● PROBLEM REQUIREMENTS
Transcribe, with no changes, the part of the rows that opens with the line containing "Task: Open Actions gears icon" and closes with the line containing "pyautogui.click(x=166, y=232)", including both of those lines.

[Lines of data]
==========

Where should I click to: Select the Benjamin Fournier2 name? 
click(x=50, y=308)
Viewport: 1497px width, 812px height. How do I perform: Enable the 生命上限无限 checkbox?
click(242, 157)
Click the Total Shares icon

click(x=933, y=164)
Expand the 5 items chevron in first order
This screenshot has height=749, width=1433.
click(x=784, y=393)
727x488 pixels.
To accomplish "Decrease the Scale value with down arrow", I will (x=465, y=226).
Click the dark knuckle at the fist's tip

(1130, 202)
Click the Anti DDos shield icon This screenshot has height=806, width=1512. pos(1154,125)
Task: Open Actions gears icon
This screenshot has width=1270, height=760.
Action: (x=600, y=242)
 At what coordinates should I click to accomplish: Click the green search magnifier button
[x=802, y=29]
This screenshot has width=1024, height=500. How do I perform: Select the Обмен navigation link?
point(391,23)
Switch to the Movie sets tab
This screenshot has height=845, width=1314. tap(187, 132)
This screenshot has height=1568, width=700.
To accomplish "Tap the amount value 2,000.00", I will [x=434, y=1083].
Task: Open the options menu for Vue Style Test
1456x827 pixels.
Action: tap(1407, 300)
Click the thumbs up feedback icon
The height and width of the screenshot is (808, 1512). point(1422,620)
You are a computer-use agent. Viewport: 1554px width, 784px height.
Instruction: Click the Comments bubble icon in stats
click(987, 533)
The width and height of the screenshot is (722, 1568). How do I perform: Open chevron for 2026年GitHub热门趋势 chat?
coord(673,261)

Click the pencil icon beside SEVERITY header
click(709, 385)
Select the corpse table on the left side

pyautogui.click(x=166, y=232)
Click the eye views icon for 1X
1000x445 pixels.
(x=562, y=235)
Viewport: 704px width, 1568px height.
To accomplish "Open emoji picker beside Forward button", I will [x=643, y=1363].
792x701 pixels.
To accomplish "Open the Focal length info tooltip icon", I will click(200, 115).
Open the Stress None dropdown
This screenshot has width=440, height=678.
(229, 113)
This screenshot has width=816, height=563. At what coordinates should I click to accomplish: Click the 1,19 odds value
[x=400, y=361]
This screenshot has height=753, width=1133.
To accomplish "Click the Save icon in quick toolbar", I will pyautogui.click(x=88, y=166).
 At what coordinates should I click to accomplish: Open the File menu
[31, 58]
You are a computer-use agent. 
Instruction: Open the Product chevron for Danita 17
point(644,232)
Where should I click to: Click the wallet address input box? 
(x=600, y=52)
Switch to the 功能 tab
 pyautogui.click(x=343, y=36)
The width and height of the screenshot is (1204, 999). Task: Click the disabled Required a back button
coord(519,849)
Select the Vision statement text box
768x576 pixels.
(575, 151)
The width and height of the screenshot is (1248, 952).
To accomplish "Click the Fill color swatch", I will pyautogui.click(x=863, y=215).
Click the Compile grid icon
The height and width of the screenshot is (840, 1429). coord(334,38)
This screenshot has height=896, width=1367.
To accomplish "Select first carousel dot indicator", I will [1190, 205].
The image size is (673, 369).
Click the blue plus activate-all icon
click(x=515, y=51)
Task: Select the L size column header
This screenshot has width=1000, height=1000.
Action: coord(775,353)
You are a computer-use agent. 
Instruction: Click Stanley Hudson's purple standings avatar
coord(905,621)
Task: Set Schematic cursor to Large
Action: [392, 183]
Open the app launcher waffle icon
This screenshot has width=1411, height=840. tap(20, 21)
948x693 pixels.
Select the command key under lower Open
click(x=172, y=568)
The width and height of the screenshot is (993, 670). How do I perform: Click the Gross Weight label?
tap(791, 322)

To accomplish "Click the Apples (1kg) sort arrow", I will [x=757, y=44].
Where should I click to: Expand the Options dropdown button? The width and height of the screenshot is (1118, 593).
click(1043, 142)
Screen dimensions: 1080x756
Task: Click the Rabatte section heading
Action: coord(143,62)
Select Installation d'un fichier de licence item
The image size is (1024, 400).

==========

● ANSWER FOR THIS EXERCISE
Task: Open Actions gears icon
This screenshot has width=1270, height=760.
Action: (x=600, y=242)
 At what coordinates should I click to accomplish: Click the green search magnifier button
[x=802, y=29]
This screenshot has width=1024, height=500. How do I perform: Select the Обмен navigation link?
point(391,23)
Switch to the Movie sets tab
This screenshot has height=845, width=1314. tap(187, 132)
This screenshot has height=1568, width=700.
To accomplish "Tap the amount value 2,000.00", I will [x=434, y=1083].
Task: Open the options menu for Vue Style Test
1456x827 pixels.
Action: tap(1407, 300)
Click the thumbs up feedback icon
The height and width of the screenshot is (808, 1512). point(1422,620)
You are a computer-use agent. Viewport: 1554px width, 784px height.
Instruction: Click the Comments bubble icon in stats
click(987, 533)
The width and height of the screenshot is (722, 1568). How do I perform: Open chevron for 2026年GitHub热门趋势 chat?
coord(673,261)

Click the pencil icon beside SEVERITY header
click(709, 385)
Select the corpse table on the left side

pyautogui.click(x=166, y=232)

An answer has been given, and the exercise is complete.